I can surely say this has been my experience. I have been serious about my spiritual life for the last 30 of my 53 years—daily Mass, daily Scripture, daily holy hour, weekly confession, fellowship with my people, holy friendships, and spiritual direction. And wow, what a change! But it has taken me 30 years to get here, and most of my growth was imperceptible from day to day. I’m not what I want to be, but I’m not what I used to be; a wonderful change has come over me.
Not the quick fix, not the fast rush, just “a inching along like a poor inchworm” (as an old Spiritual says). But praise God I am where I am today.
Lifelong plans may not “sell,” but they are the way God insists on working.
On Fridays, I often try to keep the post a little shorter and I frequently use a commercial to make my point. So how about this one:
- In the commercial below there is a man named Jerry who is in a “state of regret.” In a certain sense (as we shall see) Jerry represents all who stray from the Church and God’s lifelong plan of faith—looking for a fast rush and a quick fix elsewhere, apart from the faith and the Church.
- Sure enough, Jerry’s regret is that he dropped his State Farm Insurance and went with “the other company.” Let’s call that company “Quick Fix Auto Insurance.” In allowing State Farm to represent the Church, I intend no endorsement, but I do note that “farming” is no quick-fix business; it involves a lot of patient waiting and persistent working. Such is the work of the Lord and His Church—no quick fix, it’s more like farming.
- Jerry complains to his former agent, “Jessica” (but let’s call her “Mother Church”). His complaint is “It only took me 15 minutes to sign with that other company but it’s taking a lot longer to hear back.” OK, so now he’s learned that there really is NO SUCH THING as a “quick fix” when it comes to many matters. And so must we learn this same truth. The world, the flesh, and the devil often make such promises and sow seeds of impatience in us when God does not act immediately, when the Church bids us to be patient and persistent. But now Jerry’s impatience has brought him further troubles, as we shall see.
- Jerry explains that he’s had a “fender bender.” The truth is that Jerry has bent far more than a fender; he is in real trouble. We too often like to minimize our sorry state when we’ve made bad decisions.
- Jessica (Mother Church) is sympathetic but wonders what she can do, since Jerry has ended his relationship with her. Without a relationship, how can she help him? Mother Church often wants to help us but must have a relationship with us in order to be able to help. God, too, seeks communion with us in order to help us. But communion, a relationship with the Lord and his Bride the Church, is necessary for help to be extended.
- Indeed Jessica (Mother Church) knows Jerry well and she seems, like a mother, to intuit exactly what he has done. She knows he’s in real trouble and has “put his car up a pole” (again).
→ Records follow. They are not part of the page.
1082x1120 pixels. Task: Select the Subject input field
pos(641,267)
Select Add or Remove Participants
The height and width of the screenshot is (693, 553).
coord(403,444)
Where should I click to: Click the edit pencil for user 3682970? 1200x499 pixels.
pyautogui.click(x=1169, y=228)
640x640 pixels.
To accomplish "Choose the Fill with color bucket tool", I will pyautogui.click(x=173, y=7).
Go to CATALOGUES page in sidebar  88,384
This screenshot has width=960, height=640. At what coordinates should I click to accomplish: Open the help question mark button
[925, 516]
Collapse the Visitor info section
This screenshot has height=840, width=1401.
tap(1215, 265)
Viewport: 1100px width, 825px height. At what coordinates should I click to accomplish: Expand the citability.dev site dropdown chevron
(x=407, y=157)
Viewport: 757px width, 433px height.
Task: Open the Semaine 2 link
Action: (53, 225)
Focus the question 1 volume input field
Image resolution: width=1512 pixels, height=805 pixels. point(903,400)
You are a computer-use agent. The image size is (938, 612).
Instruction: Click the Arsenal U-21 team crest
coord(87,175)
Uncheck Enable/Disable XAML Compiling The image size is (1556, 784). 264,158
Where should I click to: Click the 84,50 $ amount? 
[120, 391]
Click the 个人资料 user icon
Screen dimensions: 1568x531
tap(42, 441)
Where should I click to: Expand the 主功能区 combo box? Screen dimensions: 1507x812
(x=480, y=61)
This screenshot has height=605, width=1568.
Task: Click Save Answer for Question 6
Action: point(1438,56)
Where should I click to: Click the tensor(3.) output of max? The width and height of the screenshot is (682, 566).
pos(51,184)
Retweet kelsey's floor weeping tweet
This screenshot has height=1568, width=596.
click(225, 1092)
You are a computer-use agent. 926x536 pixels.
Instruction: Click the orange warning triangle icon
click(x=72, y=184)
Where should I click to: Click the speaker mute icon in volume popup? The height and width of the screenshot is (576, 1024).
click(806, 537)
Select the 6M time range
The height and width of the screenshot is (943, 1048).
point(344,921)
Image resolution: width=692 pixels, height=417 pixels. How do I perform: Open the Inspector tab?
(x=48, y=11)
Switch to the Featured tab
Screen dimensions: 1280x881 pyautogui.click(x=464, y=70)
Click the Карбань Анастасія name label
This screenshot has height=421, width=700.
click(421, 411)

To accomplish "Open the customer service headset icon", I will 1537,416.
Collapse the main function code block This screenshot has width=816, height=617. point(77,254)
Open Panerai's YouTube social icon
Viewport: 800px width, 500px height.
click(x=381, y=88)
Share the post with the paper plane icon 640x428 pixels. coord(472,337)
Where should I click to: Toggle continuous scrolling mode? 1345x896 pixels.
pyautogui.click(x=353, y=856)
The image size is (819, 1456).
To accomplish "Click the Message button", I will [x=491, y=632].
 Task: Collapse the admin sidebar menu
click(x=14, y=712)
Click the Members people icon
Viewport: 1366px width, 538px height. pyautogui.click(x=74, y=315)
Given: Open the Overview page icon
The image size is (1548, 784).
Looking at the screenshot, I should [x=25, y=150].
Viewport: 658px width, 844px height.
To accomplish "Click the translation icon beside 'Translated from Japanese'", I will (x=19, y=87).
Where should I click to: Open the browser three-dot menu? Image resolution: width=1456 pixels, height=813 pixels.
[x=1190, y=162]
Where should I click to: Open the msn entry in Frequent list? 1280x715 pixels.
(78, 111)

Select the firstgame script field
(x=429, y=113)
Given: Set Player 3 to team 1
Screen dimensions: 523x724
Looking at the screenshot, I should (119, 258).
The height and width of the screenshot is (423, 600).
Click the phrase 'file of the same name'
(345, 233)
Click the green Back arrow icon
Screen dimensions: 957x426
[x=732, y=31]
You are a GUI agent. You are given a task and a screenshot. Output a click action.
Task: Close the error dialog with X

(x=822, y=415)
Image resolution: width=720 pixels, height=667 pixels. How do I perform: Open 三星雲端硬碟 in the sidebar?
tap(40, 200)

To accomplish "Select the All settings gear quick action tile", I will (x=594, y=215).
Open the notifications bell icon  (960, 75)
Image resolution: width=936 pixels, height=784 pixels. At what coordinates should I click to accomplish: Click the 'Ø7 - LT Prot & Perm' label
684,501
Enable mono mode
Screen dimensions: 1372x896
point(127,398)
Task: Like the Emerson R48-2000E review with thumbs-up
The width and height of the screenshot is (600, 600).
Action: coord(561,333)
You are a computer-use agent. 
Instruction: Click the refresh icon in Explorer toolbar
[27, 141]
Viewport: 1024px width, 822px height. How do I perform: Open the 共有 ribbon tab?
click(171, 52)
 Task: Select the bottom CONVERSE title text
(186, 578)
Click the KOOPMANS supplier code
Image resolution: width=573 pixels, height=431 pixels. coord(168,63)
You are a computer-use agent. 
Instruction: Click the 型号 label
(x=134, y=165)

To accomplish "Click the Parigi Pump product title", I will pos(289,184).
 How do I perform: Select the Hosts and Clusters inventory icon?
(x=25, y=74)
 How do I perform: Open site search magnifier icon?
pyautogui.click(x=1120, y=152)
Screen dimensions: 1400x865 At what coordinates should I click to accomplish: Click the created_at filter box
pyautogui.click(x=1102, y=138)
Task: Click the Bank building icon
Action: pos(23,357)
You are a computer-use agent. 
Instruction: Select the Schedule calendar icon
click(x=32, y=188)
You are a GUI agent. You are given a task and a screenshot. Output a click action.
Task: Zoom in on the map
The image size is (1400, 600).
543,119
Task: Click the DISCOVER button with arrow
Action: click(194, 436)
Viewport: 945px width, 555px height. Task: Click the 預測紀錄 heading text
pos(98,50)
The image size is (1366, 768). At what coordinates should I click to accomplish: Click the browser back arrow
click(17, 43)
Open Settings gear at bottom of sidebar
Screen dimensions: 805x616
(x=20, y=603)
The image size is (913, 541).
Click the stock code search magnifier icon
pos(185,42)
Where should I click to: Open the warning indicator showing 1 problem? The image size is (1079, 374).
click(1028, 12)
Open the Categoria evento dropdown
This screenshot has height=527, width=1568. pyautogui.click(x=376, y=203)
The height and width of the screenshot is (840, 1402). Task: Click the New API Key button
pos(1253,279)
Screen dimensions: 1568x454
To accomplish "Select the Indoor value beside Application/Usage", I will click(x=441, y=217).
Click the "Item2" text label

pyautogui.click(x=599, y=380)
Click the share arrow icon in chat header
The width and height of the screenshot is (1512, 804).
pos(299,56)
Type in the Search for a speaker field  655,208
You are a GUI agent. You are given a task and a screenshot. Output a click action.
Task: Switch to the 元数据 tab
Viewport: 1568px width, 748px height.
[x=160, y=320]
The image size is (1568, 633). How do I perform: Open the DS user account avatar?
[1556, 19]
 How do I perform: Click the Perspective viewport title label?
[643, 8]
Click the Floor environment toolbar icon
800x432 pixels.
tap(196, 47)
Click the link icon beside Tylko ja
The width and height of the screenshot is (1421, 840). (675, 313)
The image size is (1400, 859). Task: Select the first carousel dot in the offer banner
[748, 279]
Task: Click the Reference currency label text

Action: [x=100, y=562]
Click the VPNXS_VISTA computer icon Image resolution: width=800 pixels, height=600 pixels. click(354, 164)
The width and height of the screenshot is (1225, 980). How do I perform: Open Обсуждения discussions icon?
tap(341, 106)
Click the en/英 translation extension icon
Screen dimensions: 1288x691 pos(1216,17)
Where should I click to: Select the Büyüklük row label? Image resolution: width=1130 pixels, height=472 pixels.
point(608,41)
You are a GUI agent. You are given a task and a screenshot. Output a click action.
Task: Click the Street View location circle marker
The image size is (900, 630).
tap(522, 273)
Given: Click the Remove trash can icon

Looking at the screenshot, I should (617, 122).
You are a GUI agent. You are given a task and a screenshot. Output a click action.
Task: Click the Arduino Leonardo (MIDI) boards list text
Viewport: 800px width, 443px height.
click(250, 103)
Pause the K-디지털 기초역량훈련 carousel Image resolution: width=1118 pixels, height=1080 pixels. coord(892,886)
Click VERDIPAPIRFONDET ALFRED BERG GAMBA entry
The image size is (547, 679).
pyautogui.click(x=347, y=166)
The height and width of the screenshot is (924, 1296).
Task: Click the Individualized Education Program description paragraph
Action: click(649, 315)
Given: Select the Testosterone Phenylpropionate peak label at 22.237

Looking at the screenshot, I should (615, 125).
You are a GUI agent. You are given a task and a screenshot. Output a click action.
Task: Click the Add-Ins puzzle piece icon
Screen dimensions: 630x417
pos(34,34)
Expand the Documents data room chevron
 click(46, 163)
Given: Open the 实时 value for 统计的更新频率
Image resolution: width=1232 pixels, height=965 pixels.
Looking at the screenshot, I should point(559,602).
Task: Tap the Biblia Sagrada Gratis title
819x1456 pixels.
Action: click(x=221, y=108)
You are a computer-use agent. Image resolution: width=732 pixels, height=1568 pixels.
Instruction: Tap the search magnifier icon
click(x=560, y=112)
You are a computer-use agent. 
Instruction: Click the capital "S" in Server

There’s just something about Mother Church; she knows her children and what we do; she knows and understands.
- Upon hearing Jessica’s (Mother Church’s) knowing but compassionate words, Jerry breaks down and says, “I miss you, Jessica!” The ad then says, “Let it out Jerry! Then come back to State Farm.” Yes, indeed. And so too for us. Soulful and tearful repentance and the restoration of our relationship with the Lord and His Church are the way out.
- Quick Fix Insurance Company can’t cut the deal. Come back to the Lord and His Church. The solution may not be “quick” but it will be sure if we stay the course.